Press "Enter" to skip to content

Category: Data Lake

Azure Data Lake Store Gen2

James Serra gives us the low-down on Azure Data Lake Store Gen2 now that it is generally available:

When to use Blob vs ADLS Gen2
New analytics projects should use ADLS Gen2, and current Blob storage should be converted to ADLS Gen2, unless these are non-analytical use cases that only need object storage rather than hierarchical storage (i.e. video, images, backup files), in which case you can use Blob Storage and save a bit of money on transaction costs (storage costs will be the same between Blob and ADLS Gen2 but transaction costs will be a bit higher for ADLS Gen2 due to the overhead of namespaces).

Looks like there are still some things missing from Gen2, so don’t automatically jump on an upgrade. Read the documentation first to make sure you aren’t relying on something which isn’t there yet.

Comments closed

Data Lake Organization Tips

Melissa Coates has some great advice for people working with data lakes:

Q: Partitioning by date is common. Where should the dates go in the folder hierarchy?

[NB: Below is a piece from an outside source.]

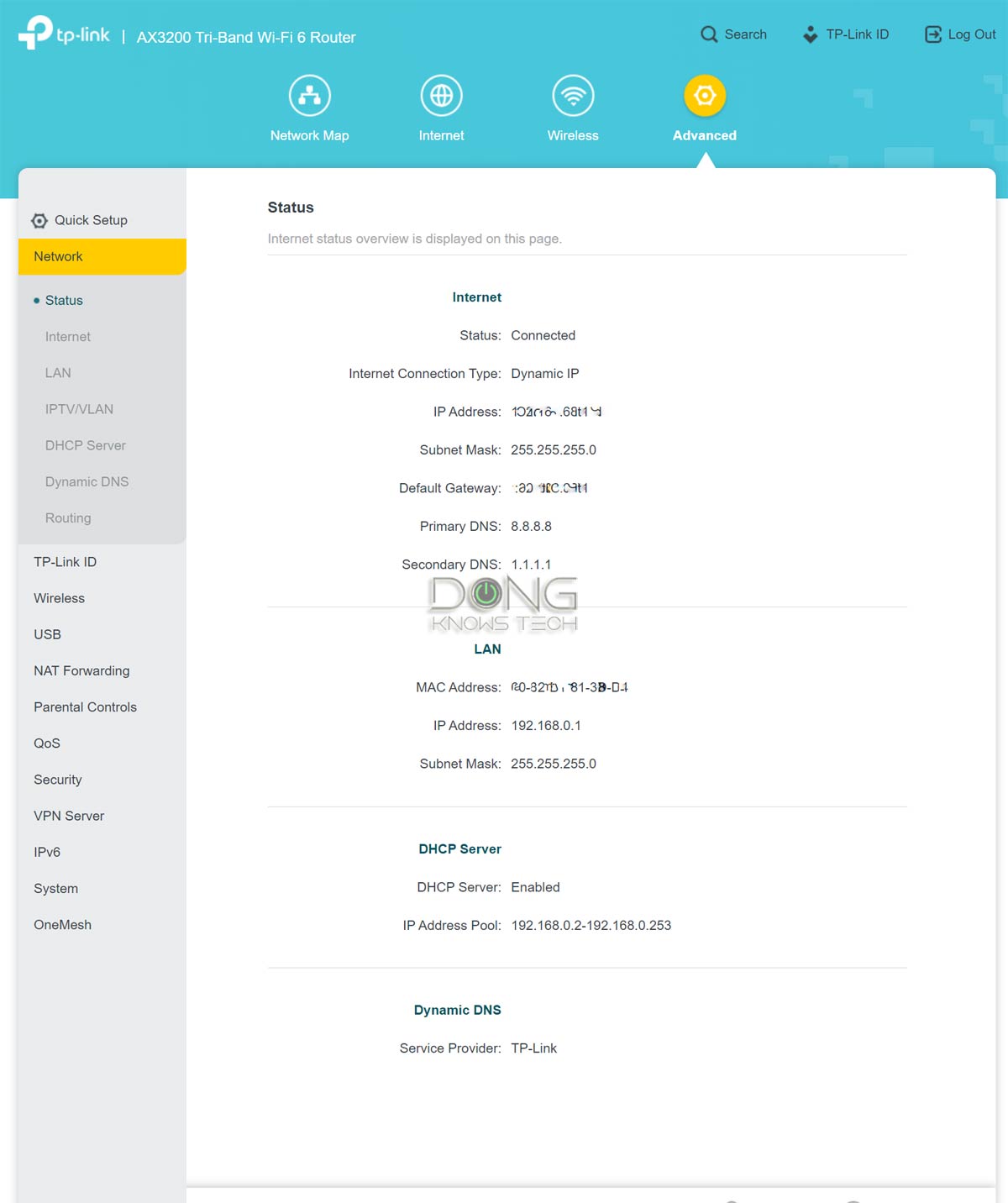
Task: Open Parental Controls menu item
Action: click(85, 707)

Almost always, you will want the dates to be at the end of the folder path. This is because we often need to set security at specific folder levels (such as by subject area), but we rarely set up security based on time elements.

Optimal for folder security: \SubjectArea\DataSource\YYYY\MM\DD\FileData_YYYY_MM_DD.csv

Tedious for folder security: \YYYY\MM\DD\SubjectArea\DataSource\FileData_YYYY_MM_DD.csv

Click through for all of Melissa’s advice in FAQ form.

Comments closed

Choosing Azure Data Lake Analytics Versus Azure Databricks

Ginger Grant helps us make the decision between using Azure Data Lake Analytics and Azure Databricks:

Databricks is a recent addition to Azure that is greatly influencing the technology choices that people are making when determining how to process data.  Prior to the introduction of Databricks to Azure in March of 2018, if you had a lot of unstructured data which was stored in HDFS clusters, and wanted to analyze it in a scalable fashion, the choice was Data Lake and using USQL with Data Lake Analytics.  With the introduction of Databricks, there is now a choice for analysis between Data Lake Analytics and Databricks for analyzing data.

Click through for the comparison.

Comments closed

Azure Data Lake Storage Generation 2

James Baker announces updates to Azure Data Lake Storage Gen2:

As we’ve discussed many times, the performance of the storage layer has an outsized impact on the total cost of ownership (TCO) for your complete analytics pipeline. This is due to the fact that every percentage point improvement in storage performance results in that same percentage reduction in the requirement for the very expensive compute layer. Given that the disaggregated storage model allows us to scale compute and storage independently, that percentage reduction in compute requirement results in almost the same (compute typically equates to 90 percent of the TCO) reduction in TCO.
So, when I say that ADLS Gen2 provides performance improvements ranging from 10-50 percent, depending on the nature of the workload over existing storage solutions, this equates to VERY significant reductions in the monthly analytics spend. It also has the added benefit of providing your insights sooner!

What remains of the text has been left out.